>> Start SUPPLIED MATERIAL

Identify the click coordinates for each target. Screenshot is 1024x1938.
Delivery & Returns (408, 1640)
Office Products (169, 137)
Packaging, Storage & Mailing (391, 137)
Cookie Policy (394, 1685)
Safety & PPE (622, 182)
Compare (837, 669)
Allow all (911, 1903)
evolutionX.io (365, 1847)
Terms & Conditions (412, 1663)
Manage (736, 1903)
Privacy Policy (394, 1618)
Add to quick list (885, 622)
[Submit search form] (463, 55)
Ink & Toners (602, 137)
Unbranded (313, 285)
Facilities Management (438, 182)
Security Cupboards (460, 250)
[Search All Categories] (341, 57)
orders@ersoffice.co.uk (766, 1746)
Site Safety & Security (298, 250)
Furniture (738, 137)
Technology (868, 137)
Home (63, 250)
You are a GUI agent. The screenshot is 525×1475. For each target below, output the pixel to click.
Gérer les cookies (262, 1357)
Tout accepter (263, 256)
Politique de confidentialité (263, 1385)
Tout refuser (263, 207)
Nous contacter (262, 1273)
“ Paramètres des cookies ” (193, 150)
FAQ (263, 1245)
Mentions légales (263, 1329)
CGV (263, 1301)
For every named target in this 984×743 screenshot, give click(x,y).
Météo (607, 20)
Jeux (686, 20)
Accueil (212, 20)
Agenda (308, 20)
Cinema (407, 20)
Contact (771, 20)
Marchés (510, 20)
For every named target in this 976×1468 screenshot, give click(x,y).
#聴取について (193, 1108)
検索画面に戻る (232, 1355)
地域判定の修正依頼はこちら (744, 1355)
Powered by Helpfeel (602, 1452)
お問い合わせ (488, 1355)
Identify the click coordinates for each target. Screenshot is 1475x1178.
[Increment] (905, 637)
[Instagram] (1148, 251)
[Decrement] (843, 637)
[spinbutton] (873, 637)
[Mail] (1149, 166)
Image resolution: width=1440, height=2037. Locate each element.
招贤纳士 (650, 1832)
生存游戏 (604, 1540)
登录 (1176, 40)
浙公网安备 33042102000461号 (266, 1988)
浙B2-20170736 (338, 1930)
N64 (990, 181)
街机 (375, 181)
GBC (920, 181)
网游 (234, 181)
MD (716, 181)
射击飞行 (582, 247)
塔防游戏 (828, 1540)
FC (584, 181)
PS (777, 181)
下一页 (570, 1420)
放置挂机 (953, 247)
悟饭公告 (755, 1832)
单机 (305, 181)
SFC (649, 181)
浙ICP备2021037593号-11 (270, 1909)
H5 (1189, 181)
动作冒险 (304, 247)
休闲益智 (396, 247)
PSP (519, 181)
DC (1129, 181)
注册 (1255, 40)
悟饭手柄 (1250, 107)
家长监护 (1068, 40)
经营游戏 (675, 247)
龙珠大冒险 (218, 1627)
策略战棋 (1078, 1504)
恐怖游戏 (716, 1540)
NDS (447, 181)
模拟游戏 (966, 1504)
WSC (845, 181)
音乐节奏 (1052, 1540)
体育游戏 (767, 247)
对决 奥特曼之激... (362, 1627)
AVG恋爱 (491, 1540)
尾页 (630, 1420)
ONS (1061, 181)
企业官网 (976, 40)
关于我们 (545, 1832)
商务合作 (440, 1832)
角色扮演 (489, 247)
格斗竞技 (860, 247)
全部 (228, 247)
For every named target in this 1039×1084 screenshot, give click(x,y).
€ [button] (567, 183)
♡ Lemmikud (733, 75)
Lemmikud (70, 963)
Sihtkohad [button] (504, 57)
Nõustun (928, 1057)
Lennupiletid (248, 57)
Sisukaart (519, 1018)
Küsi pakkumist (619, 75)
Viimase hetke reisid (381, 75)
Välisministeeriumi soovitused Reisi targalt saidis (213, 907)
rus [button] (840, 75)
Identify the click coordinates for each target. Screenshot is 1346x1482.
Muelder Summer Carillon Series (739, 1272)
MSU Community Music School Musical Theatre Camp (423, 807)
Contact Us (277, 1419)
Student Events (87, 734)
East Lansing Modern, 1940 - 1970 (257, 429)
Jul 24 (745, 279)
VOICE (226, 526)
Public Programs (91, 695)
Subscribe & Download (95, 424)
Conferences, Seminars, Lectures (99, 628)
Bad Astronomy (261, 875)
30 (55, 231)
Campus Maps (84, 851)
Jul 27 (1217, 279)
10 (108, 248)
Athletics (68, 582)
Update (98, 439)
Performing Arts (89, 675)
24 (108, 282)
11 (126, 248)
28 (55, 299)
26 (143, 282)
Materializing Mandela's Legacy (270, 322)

>> End SUPPLIED MATERIAL

# WORK REQUIRED
Extract the entries from the line with "关于我们 (545, 1832)" up to and including the line with "Jul 24 (745, 279)", reproducing each line verbatim.

# WRITTEN REPLY
关于我们 (545, 1832)
商务合作 (440, 1832)
角色扮演 (489, 247)
格斗竞技 (860, 247)
全部 (228, 247)
For every named target in this 1039×1084 screenshot, give click(x,y).
€ [button] (567, 183)
♡ Lemmikud (733, 75)
Lemmikud (70, 963)
Sihtkohad [button] (504, 57)
Nõustun (928, 1057)
Lennupiletid (248, 57)
Sisukaart (519, 1018)
Küsi pakkumist (619, 75)
Viimase hetke reisid (381, 75)
Välisministeeriumi soovitused Reisi targalt saidis (213, 907)
rus [button] (840, 75)
Identify the click coordinates for each target. Screenshot is 1346x1482.
Muelder Summer Carillon Series (739, 1272)
MSU Community Music School Musical Theatre Camp (423, 807)
Contact Us (277, 1419)
Student Events (87, 734)
East Lansing Modern, 1940 - 1970 (257, 429)
Jul 24 (745, 279)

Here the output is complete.